It was Nollaig na mBan, 2016, just after #Wakingthefeminists. I went to a gig in Neachtains organised by some fantastic Galway theatremakers. It was such an amazing evening, but that familiar sinking feeling crept in with the pints and I found myself looking at these women; these, talented, fabulous women and thinking “ I used to be like them, but that’s over for me”. I crept out the door, tail between my legs…it was time to relieve the babysitter anyway. My precious night out, so rare for me as a single parent, felt totally sabotaged by this creeping sense of .…I don’t know, still, the right word for it but it’s some unholy mess of Not Good Enough+ I love my child SO much but I miss my career + There’s No Way I Can Go Back Anyway to Night Shows and missing bedtimes + General Sense of Worthlessness/Aloneness.

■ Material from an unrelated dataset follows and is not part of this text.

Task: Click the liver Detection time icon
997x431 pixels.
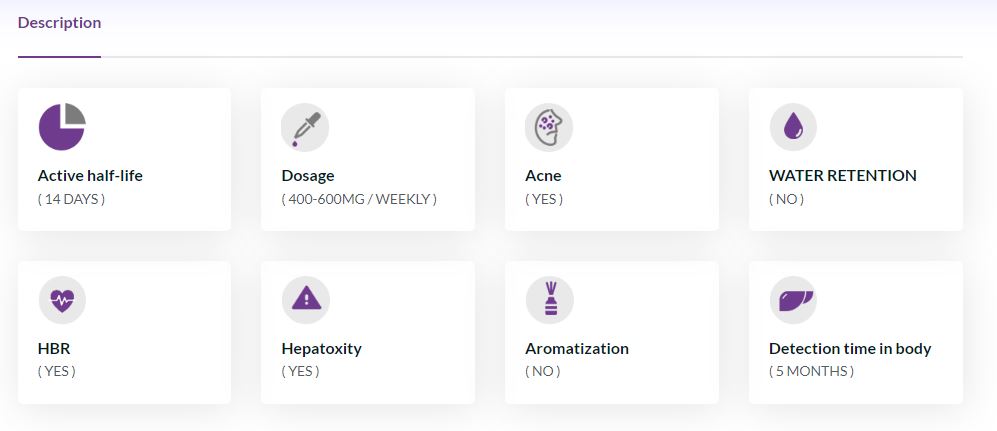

I don’t quite remember the moment-I sincerely wish I did- but a few weeks later I was scrolling through social media when I saw the photo of Tara Derrington holding THAT sign. “ Where are the lost mothers of theatre now? At the school gates”. Was that it? You wonder afterwards how such lifechanging moment isn’t etched in perfect HD quality into your brain!! There are others like me?!? I mean, of course there are but…I guess, well, I just thought everyone else made a CHOICE to be a mother, to give it all up and be happy and content and look back on a theatre career with fondness, nostalgia but 0 regrets….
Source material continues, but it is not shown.